» **DIRECTIONS FOR THIS TASK**
In the records below, find the line holding "1456x836 pixels. At"; copy it and every line after it to the end, omitting all images.

» **DATASET ENTRIES**
::::

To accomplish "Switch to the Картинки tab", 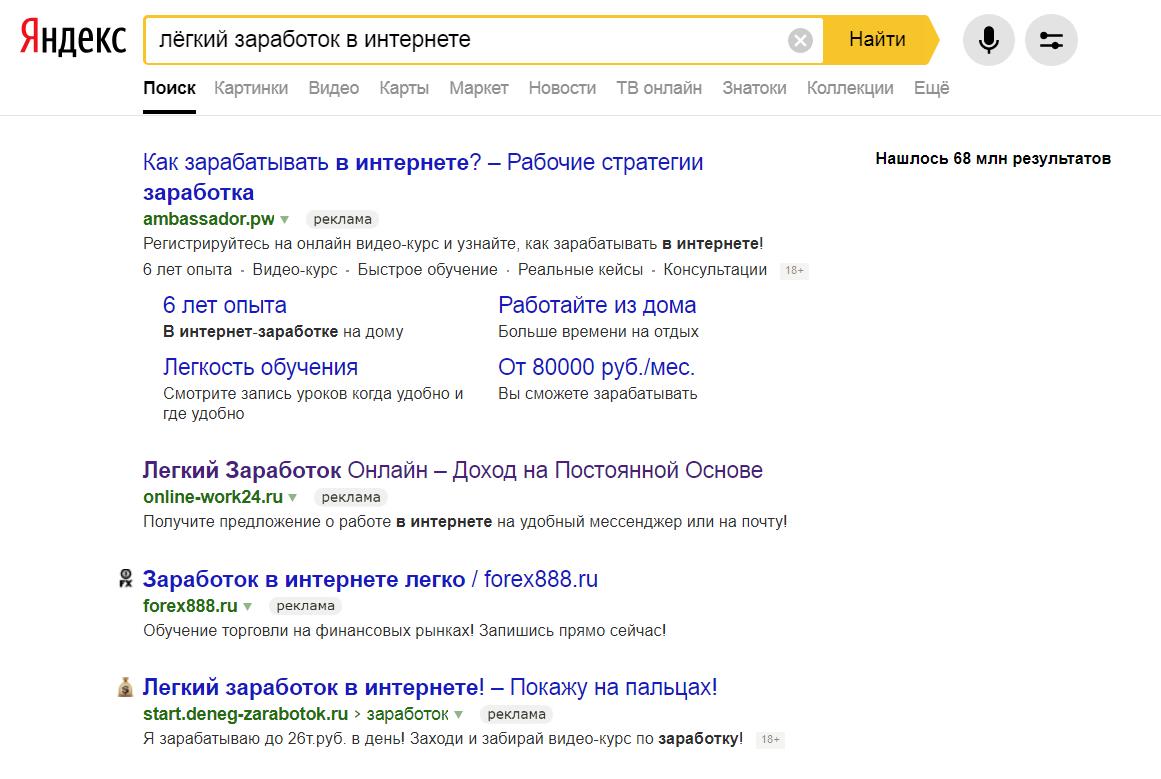I will point(251,88).
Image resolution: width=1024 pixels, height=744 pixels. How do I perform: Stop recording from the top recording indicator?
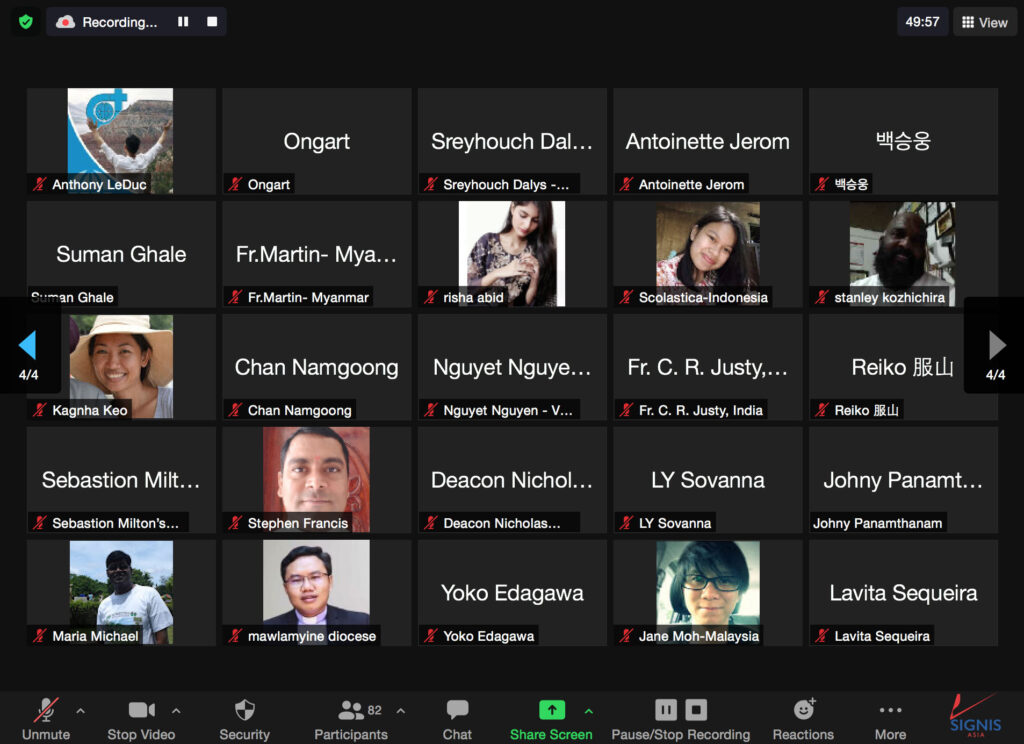click(x=211, y=22)
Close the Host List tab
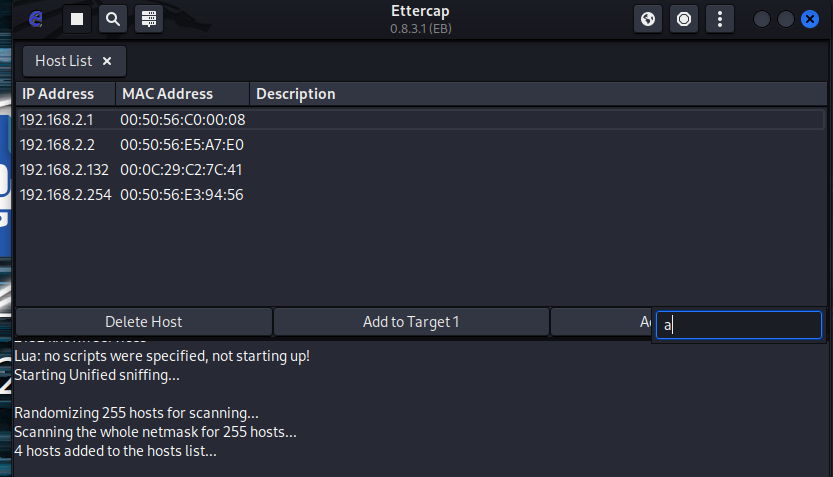Screen dimensions: 833x477 pyautogui.click(x=107, y=61)
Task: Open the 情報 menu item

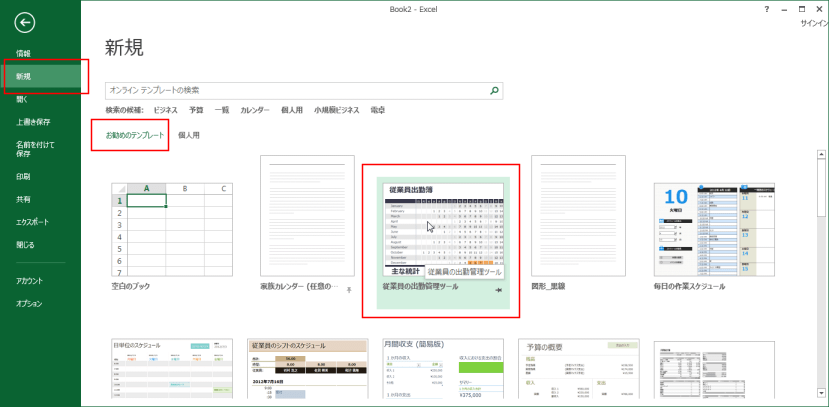Action: tap(23, 53)
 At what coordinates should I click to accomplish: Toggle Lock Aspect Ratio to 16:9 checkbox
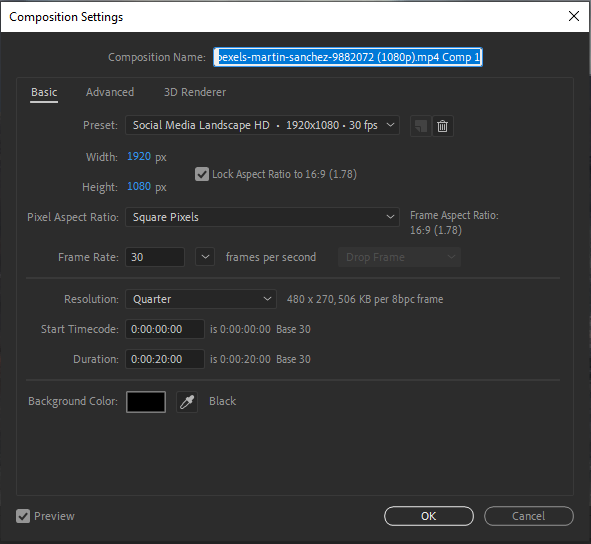coord(202,174)
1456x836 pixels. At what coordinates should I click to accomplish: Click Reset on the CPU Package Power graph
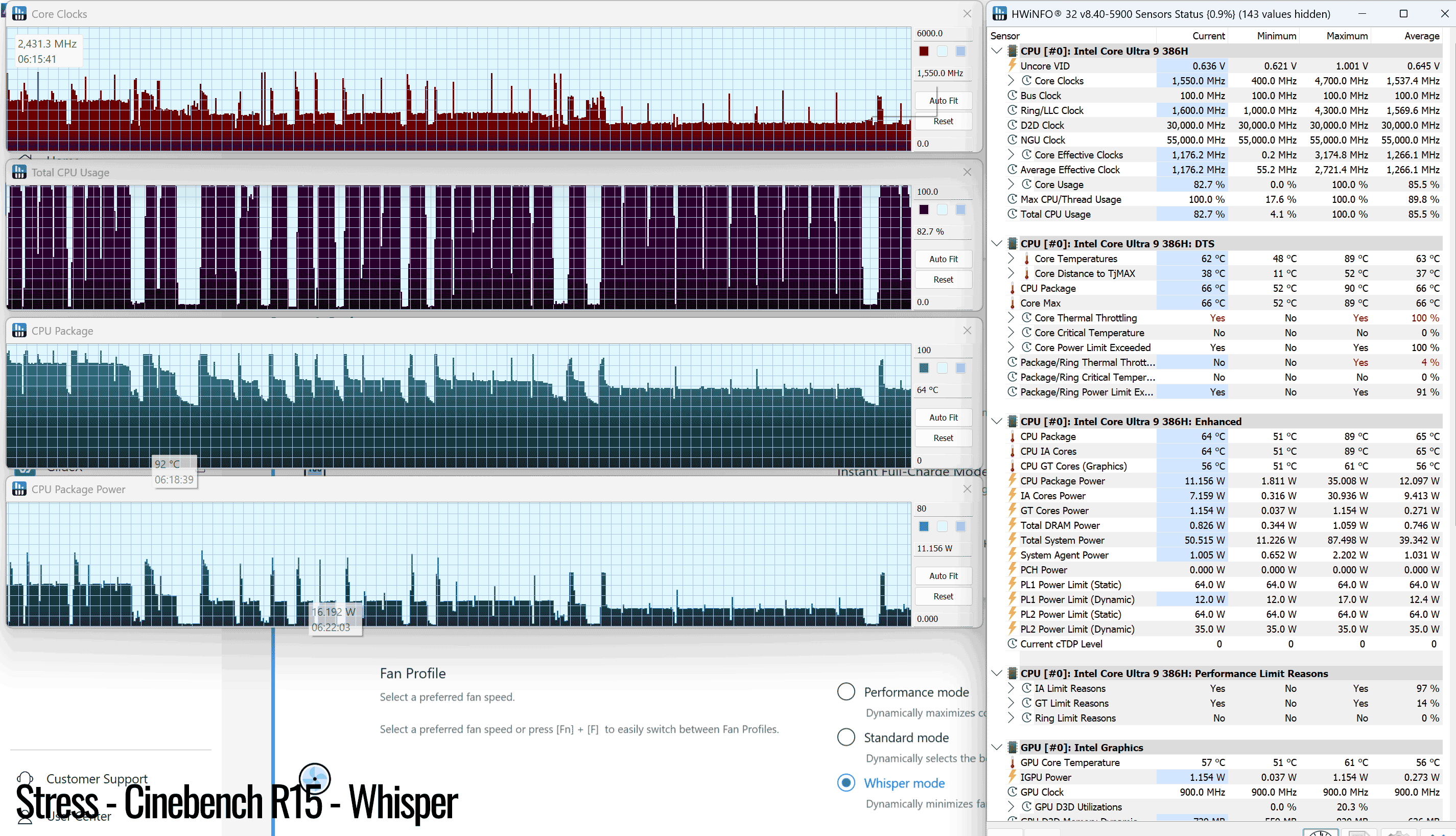pyautogui.click(x=943, y=596)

::::

» **SOLUTION TO THE EXERCISE**
1456x836 pixels. At what coordinates should I click to accomplish: Click Reset on the CPU Package Power graph
pyautogui.click(x=943, y=596)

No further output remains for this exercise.